# CoD4: Corrupted packet flow?



## massahwahl

Im trying to play CoD4 but punkbuster keeps kicking me for something called Corrupted PAcket Flow. What is that and why do I have it


----------



## Droogie

Does Call of Duty 4 run out of steam?  If it does in the game screen highlight Cod4 go to properties -> Local Files -> verify integrity of game cache.  Not sure if this will help but  lemme know.


----------



## Tuffie

Do you get it on all servers or just some?

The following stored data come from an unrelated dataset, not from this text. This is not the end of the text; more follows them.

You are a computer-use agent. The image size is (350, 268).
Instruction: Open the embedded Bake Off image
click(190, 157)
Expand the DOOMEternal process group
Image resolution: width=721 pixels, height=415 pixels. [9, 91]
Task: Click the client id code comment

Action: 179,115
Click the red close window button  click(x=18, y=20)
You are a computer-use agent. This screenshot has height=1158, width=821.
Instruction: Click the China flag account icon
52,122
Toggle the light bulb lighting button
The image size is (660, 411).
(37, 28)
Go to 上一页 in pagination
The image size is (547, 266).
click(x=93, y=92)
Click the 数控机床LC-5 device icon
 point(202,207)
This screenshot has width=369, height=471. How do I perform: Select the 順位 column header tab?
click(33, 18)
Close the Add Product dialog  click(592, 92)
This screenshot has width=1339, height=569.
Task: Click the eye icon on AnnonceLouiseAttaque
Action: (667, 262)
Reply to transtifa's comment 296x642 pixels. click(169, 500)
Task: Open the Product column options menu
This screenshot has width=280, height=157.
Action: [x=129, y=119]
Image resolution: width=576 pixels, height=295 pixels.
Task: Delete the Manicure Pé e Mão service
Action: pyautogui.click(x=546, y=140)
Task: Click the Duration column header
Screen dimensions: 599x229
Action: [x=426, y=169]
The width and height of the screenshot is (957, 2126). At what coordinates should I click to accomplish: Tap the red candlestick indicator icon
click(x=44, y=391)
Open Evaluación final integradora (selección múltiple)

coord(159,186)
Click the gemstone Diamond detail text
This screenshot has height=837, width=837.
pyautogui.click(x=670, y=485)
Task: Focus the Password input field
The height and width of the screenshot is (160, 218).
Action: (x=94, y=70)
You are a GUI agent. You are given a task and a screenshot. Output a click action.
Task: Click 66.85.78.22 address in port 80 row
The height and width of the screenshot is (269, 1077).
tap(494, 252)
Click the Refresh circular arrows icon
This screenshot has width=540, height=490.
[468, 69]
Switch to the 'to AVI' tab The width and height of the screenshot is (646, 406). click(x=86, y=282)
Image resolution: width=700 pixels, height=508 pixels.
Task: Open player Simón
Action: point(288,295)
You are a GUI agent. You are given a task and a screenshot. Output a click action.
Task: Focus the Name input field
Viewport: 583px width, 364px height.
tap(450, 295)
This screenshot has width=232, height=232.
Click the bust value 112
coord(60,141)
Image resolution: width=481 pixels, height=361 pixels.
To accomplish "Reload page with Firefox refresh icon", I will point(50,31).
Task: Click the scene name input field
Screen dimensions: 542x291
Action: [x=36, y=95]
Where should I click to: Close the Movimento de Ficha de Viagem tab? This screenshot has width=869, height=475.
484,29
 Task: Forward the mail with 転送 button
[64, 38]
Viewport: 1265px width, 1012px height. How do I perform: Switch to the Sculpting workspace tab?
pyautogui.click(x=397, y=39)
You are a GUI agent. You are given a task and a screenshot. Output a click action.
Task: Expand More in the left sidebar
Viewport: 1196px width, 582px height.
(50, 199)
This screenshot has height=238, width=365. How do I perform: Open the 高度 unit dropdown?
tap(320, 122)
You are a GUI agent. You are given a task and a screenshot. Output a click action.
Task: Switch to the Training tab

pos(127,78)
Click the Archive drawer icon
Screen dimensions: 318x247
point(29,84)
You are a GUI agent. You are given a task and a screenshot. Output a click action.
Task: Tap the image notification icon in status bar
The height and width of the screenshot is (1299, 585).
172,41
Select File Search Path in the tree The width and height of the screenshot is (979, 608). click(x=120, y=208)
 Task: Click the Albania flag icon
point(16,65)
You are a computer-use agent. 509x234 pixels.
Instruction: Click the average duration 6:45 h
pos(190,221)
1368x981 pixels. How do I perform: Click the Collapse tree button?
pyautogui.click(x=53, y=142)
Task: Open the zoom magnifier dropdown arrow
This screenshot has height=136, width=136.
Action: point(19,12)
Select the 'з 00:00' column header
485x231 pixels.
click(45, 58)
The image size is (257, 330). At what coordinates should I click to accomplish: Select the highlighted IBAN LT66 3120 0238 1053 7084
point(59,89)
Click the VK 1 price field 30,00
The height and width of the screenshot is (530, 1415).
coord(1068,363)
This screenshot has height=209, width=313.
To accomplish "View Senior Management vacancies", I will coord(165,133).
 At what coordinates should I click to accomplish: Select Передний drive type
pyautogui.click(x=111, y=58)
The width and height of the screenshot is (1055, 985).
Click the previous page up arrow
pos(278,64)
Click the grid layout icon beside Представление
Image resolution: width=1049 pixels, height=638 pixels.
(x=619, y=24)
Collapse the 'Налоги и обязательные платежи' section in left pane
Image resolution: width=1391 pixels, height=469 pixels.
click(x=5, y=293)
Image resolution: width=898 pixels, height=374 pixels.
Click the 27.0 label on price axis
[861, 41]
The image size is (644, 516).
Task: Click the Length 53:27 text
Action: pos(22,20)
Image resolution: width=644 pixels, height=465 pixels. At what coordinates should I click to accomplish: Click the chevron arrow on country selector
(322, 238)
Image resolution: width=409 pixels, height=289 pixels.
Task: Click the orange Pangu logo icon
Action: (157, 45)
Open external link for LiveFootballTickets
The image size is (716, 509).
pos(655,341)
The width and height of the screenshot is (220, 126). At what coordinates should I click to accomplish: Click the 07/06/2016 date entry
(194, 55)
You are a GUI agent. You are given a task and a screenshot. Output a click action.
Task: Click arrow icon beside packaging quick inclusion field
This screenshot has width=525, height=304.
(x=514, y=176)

As it might be that your internet isn't fast enough to keep up (Like how 64kbit/s isn't enough for BF2, and PB kicks you), do you have a connnection above 512kbit/s?


----------



## Vizy

Snap...I just went on cod4 and this just happened to me twice.


----------



## massahwahl

I had issues with my video messing up too but I upgraded my drivers and it solved both problems.


----------



## Kornowski

Thats odd! You gonna play in the Clan again sometime?


----------



## massahwahl

Everytime I get on its empty stupid time differences...


----------



## Kornowski

Ah, right 

We're on pretty much everynight. Do you have Xfire? We use that to talk to each other and arrange games and such... I agree though, time zones are gay! I'm sure we can arrange times though.


----------



## Vizy

It only happened in those two servers for me. It just went away after.


----------